WHAT TO DO: The string "will" may appear in lines of the data; report how many lines contain it, with no other output.

□ □ □ □ □ □ □

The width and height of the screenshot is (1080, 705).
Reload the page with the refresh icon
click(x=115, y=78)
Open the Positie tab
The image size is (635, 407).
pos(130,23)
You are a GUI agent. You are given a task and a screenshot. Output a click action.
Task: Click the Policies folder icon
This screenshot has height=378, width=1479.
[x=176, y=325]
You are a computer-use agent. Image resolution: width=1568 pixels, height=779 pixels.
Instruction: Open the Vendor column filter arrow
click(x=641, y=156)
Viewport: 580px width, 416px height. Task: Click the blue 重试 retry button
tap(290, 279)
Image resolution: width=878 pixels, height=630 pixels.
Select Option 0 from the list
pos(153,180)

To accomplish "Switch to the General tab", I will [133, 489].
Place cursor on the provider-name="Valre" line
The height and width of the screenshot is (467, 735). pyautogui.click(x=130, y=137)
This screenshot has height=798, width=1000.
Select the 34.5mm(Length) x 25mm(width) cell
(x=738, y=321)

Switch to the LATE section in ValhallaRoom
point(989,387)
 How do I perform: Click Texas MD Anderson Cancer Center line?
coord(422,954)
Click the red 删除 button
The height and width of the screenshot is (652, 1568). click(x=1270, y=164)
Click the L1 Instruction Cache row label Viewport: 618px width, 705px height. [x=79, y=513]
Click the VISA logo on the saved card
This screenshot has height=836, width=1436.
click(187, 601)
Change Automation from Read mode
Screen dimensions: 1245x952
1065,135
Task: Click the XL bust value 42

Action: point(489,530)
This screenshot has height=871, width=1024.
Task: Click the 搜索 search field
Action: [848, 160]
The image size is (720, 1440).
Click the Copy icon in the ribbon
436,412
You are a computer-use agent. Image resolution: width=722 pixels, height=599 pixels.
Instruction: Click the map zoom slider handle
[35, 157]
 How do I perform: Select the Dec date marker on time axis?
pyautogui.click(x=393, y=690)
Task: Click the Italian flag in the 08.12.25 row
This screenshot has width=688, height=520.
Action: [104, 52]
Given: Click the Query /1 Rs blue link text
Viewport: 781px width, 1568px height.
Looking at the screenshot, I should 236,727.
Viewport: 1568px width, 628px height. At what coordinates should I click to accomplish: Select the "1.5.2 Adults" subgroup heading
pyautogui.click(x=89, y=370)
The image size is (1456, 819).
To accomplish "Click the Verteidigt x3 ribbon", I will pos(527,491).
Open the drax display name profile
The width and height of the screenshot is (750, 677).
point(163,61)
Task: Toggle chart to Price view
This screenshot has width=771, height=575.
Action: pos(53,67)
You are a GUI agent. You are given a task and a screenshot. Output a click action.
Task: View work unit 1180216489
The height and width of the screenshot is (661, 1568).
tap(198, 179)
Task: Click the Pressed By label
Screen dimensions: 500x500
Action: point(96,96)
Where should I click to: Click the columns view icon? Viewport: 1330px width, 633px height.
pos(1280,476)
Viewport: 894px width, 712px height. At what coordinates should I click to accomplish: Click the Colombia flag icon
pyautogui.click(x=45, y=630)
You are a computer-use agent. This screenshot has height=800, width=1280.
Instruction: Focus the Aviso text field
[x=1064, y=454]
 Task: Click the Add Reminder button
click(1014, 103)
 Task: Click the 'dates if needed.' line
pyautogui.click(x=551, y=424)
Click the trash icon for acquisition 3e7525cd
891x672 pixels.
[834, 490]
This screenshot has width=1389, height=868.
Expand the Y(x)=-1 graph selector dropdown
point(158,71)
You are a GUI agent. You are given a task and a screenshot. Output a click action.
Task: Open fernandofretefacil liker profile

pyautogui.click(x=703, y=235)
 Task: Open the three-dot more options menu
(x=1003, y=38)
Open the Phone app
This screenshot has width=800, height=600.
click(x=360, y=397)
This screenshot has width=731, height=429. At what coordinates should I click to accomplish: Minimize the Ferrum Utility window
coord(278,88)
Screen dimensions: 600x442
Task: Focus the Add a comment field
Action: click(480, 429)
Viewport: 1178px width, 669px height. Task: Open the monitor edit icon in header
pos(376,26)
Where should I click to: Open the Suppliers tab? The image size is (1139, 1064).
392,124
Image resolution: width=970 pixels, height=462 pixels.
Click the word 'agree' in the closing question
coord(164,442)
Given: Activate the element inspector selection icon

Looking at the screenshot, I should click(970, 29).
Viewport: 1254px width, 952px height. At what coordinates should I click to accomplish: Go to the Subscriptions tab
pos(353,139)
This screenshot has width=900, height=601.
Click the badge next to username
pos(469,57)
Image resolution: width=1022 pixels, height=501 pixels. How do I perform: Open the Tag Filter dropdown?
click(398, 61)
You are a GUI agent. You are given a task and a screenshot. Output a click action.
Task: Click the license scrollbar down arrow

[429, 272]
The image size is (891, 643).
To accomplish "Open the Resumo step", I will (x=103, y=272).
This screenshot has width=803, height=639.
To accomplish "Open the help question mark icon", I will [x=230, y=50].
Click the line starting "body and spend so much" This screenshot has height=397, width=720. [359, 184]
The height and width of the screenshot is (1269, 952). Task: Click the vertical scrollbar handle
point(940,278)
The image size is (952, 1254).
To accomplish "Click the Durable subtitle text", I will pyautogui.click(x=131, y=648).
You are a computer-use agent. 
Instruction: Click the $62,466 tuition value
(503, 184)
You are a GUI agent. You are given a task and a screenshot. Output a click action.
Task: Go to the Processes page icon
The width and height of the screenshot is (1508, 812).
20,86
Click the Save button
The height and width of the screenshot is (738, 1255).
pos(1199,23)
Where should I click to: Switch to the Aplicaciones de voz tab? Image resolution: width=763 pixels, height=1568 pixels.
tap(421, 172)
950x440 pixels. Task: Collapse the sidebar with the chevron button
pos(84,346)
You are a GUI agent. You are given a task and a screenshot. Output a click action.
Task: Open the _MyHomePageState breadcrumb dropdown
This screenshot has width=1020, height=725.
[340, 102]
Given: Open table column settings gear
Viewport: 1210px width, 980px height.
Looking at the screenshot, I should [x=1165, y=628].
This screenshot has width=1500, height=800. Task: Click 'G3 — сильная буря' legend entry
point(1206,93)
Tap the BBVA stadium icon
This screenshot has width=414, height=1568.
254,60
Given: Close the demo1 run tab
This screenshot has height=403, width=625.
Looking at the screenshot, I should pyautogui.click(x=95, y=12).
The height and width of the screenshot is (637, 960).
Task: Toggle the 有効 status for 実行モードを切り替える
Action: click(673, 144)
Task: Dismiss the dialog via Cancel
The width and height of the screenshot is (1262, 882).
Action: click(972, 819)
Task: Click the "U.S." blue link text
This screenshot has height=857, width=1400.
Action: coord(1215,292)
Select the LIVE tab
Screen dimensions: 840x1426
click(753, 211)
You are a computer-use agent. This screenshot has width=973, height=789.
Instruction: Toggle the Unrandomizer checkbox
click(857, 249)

□ □ □ □ □ □ □

EXPECTED ANSWER: 5